Selection:
* BEGIN *

Quoth Hacker News: “I switched from a dump truck to a motorbike and now I drive a lot faster!”

PayPal and Wal-Mart have also had high-profile switches to Node.js. Of course, they’re comparing two completely different things to make Node.js look better. In these too-good-to-be-true stories, they’re switching from a gigantic enterprisey codebase to a Node.js app written from scratch. Is there any question that it wouldn’t have been faster? They could have switched to pretty much any anything and gotten a performance gain.

In LinkedIn’s case, they had proxies running on Mongrel with a concurrency of 1. It’s like switching from using one finger to type on a QWERTY keyboard to using ten fingers on a Dvorak keyboard and giving all the credit to Dvorak for a better keyboard layout.

This is classic hype: real-world stories misunderstood and twisted to confuse the unwitting.

It lets you leverage your existing JavaScript expertise!

Let’s be more specific and break this down into a couple parts:

a. The frontend devs can work on the backend!

Where was JavaScript used previously? Primarily browser-side front-end code to animate buttons or smoosh JSON into fancy interfaces. By leveraging JavaScript on the backend, you let your ninja UI devs hack on mission-critical networking code. Since it’s JS on both ends, there’s nothing to learn! (Right?)

Wait until they find out that they can’t use return normally (because concurrency!), they can’t use throw/catch normally (because concurrency!), and everything they call is callback based, returns a Q promise, returns a native promise, is a generator, is a pipe, or some other weird thing because it’s Node.js. (Just tell them to check the type signatures.)

Have some faith in your frontend devs’ ability to learn a different backend language. Because if a different language for the backend is too big an obstacle, then so is figuring out how to mix and match all the different callbacks/promises/generators into code that doesn’t collapse every time a change is made.

b. We can share code between the backend and frontend!

You’re then limiting your server-side code to use only language features that browsers support. For example, your shared code can’t use JS 1.7 generators until the browsers support it too and we have enough experience to know that adoption could take years.

* END *

Problem statement:
Reproduce the Node.js critique from "PayPal and Wal-Mart" up to and including "better keyboard layout.". The records have no role in this work.

(Entries on target coordinates)
* BEGIN *

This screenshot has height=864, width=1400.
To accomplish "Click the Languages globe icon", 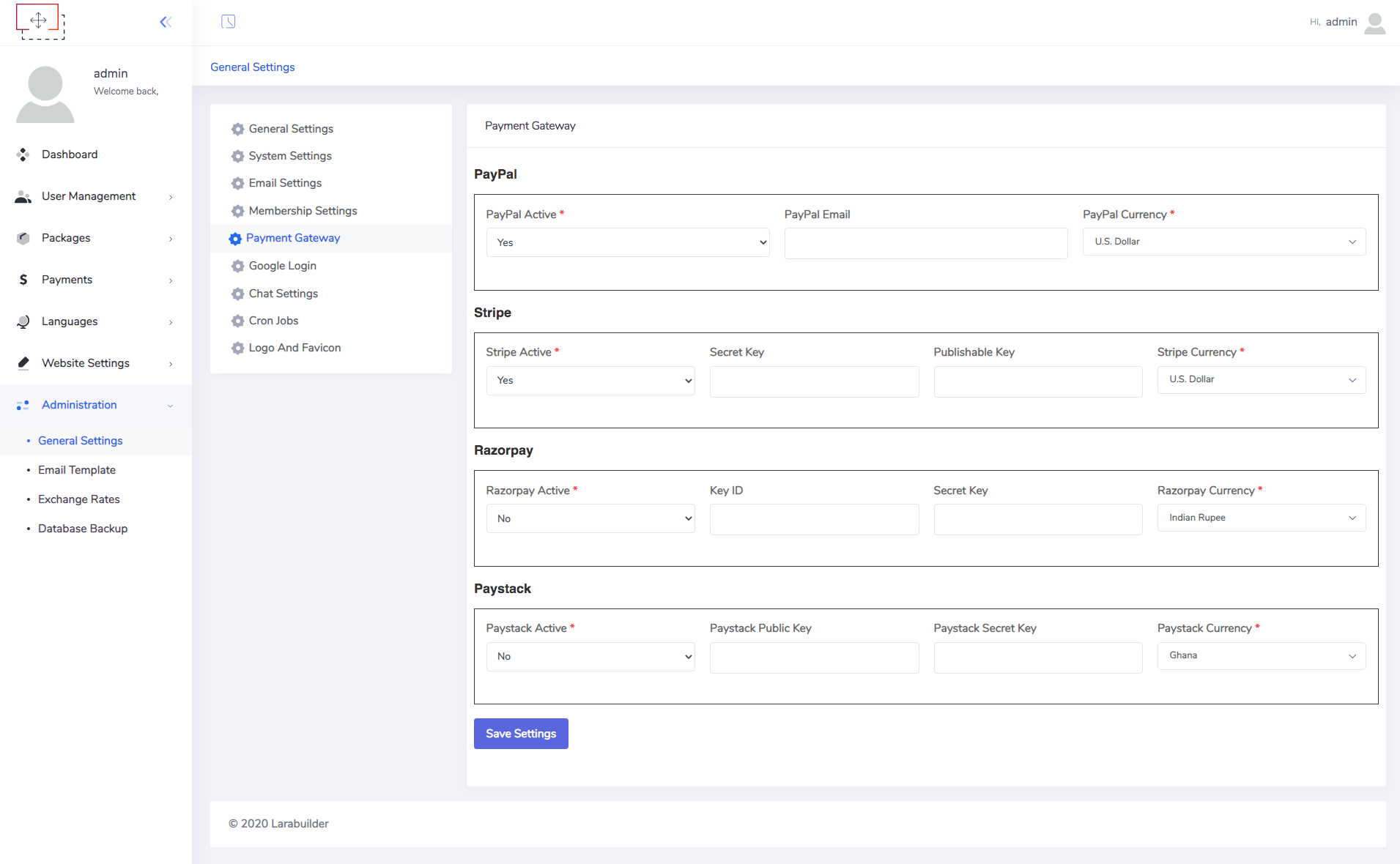I will pyautogui.click(x=23, y=321).

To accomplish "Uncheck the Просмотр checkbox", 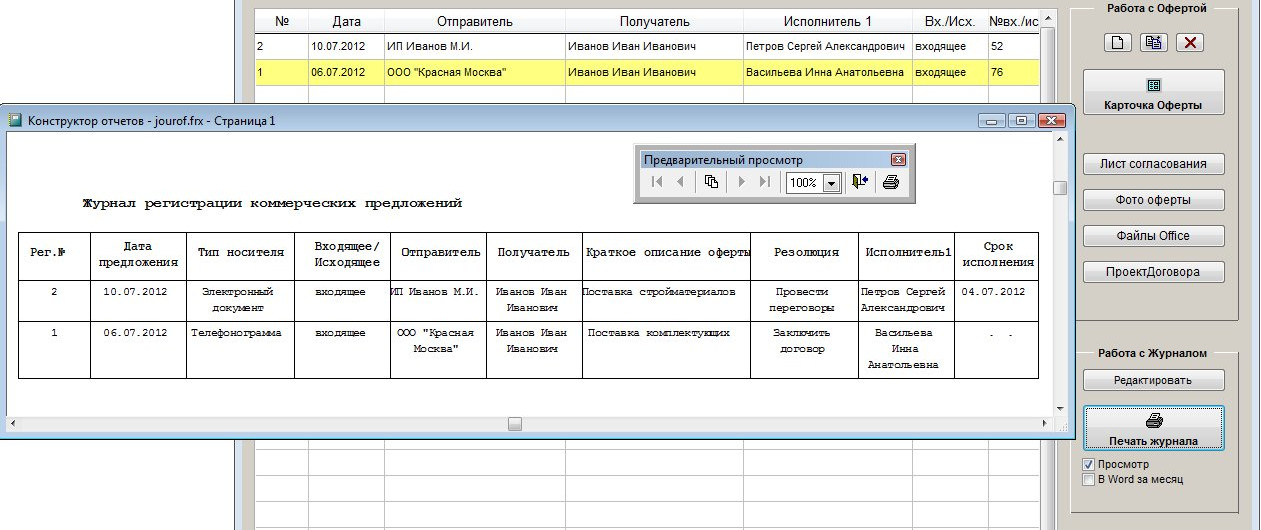I will (1090, 465).
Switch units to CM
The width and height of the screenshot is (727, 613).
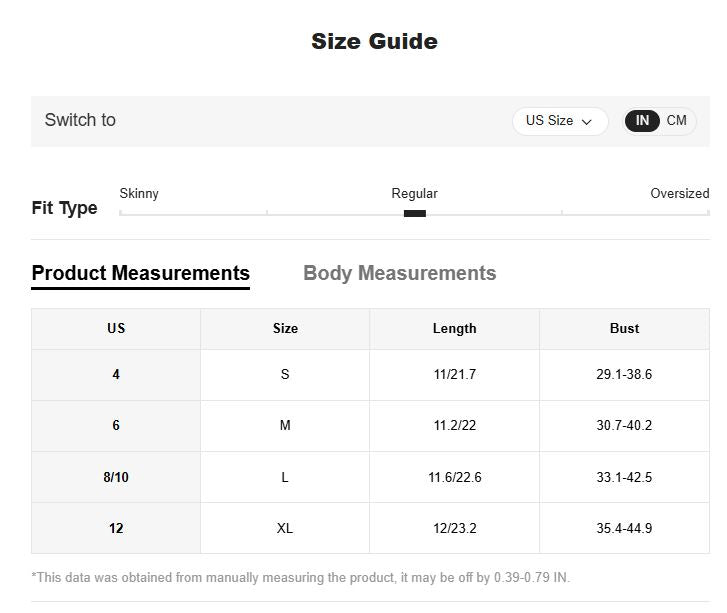click(x=677, y=121)
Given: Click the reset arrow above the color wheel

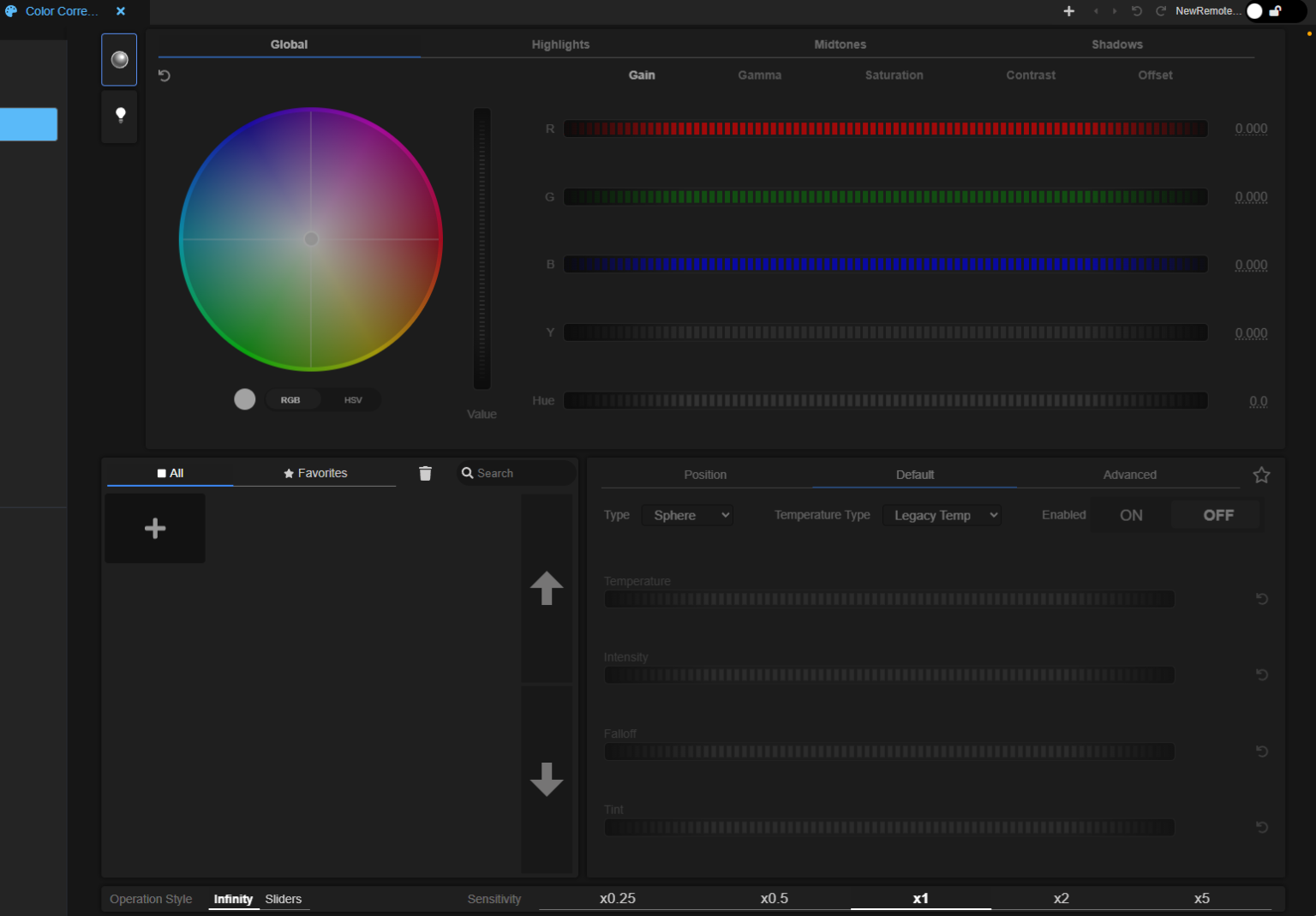Looking at the screenshot, I should click(x=164, y=75).
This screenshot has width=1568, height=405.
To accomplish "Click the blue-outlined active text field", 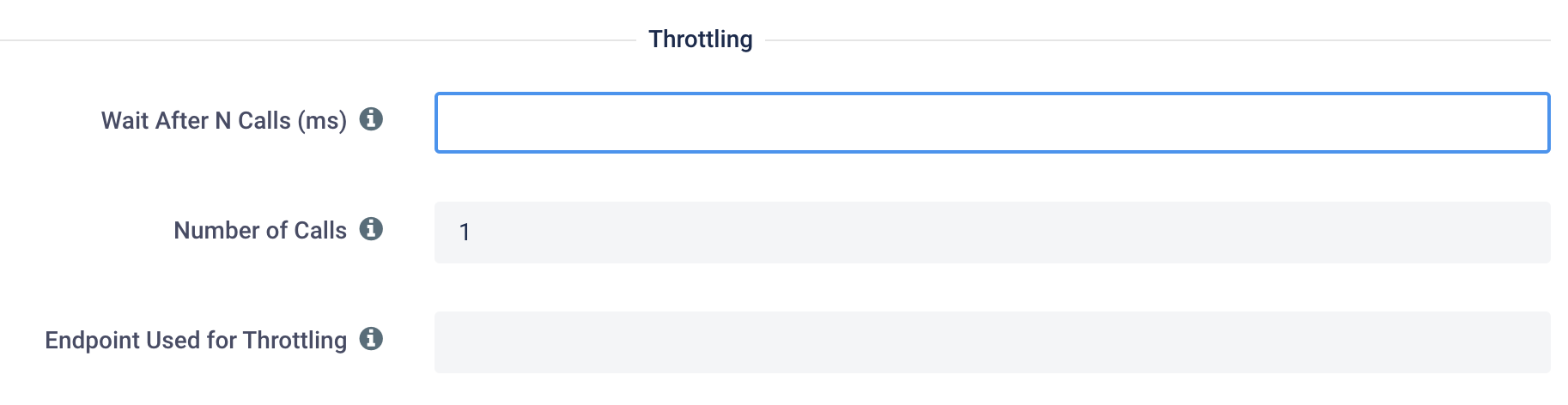I will pyautogui.click(x=992, y=123).
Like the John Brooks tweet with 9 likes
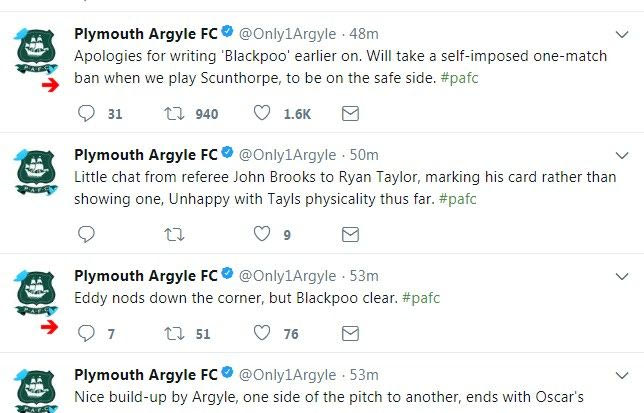The width and height of the screenshot is (644, 413). click(x=263, y=234)
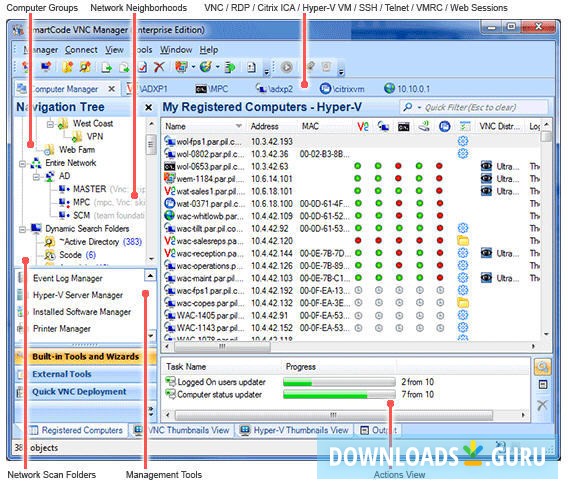Toggle eye icon for wac-maint row

(x=486, y=278)
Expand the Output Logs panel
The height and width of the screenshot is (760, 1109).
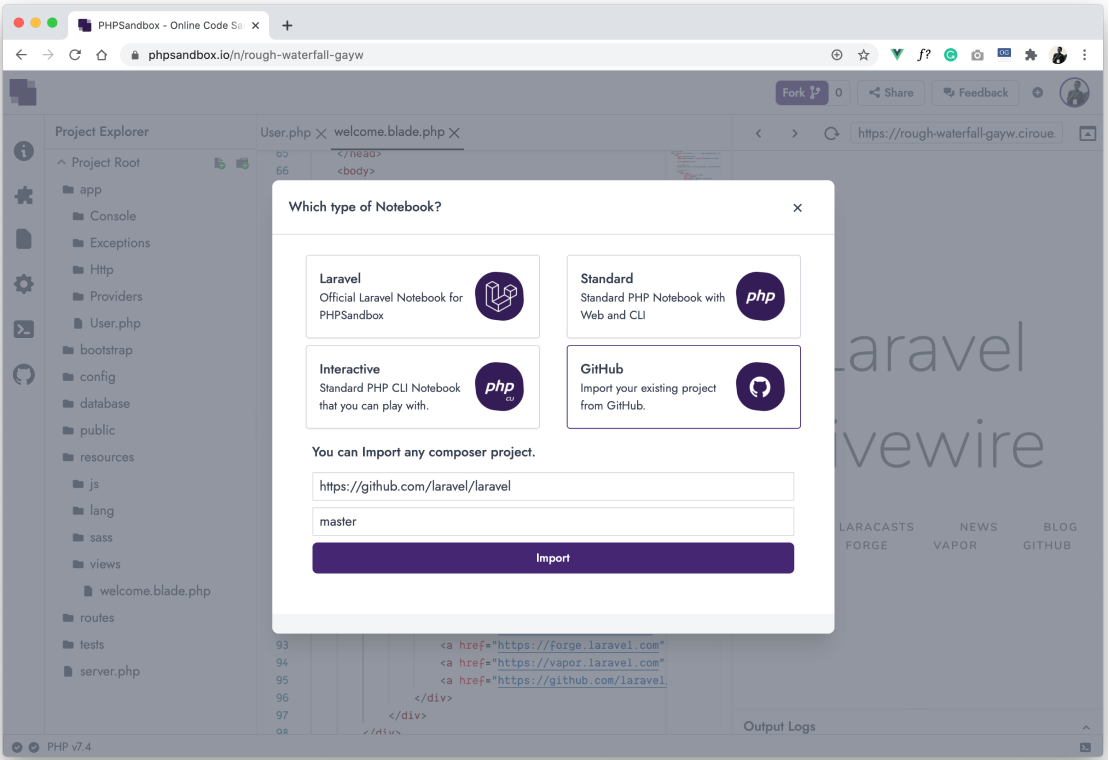coord(1086,726)
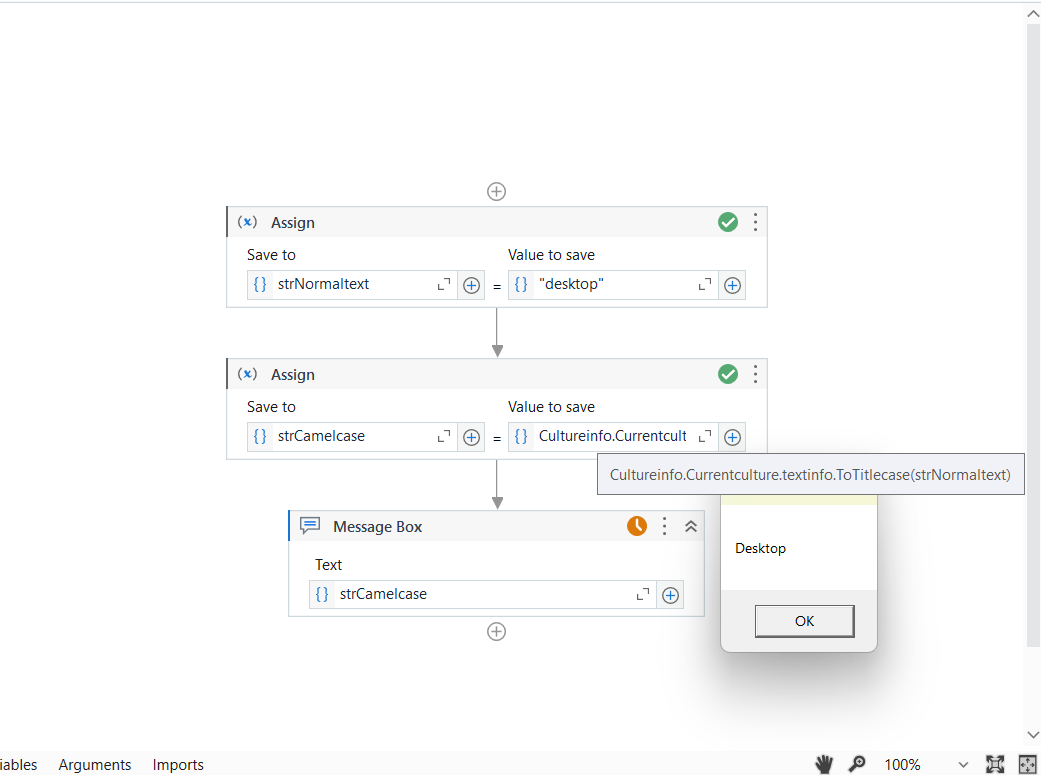Open expression editor for the "desktop" value

pos(704,284)
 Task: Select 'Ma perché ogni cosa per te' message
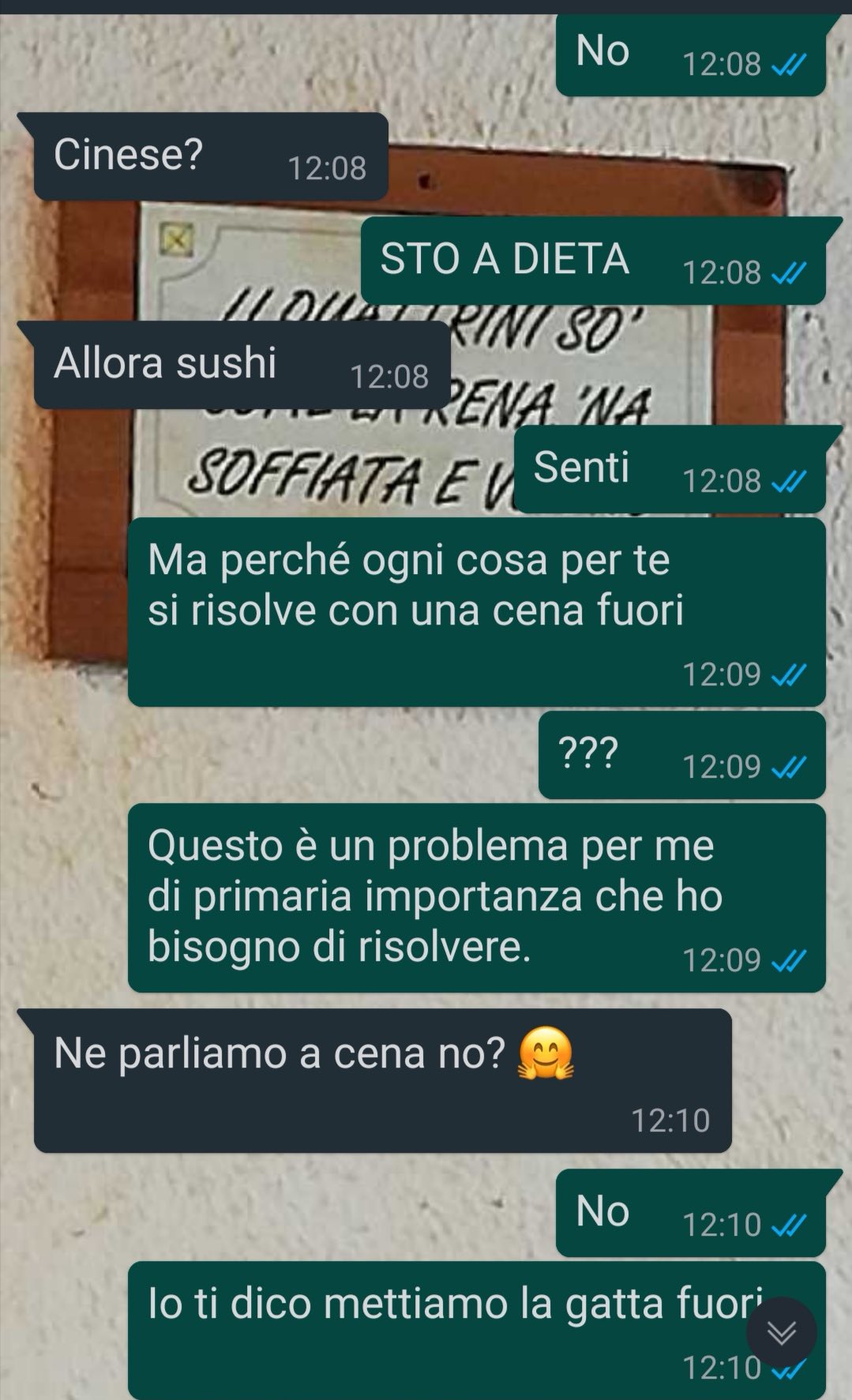point(477,612)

* END *

Output of the task:
PayPal and Wal-Mart have also had high-profile switches to Node.js. Of course, they’re comparing two completely different things to make Node.js look better. In these too-good-to-be-true stories, they’re switching from a gigantic enterprisey codebase to a Node.js app written from scratch. Is there any question that it wouldn’t have been faster? They could have switched to pretty much any anything and gotten a performance gain.

In LinkedIn’s case, they had proxies running on Mongrel with a concurrency of 1. It’s like switching from using one finger to type on a QWERTY keyboard to using ten fingers on a Dvorak keyboard and giving all the credit to Dvorak for a better keyboard layout.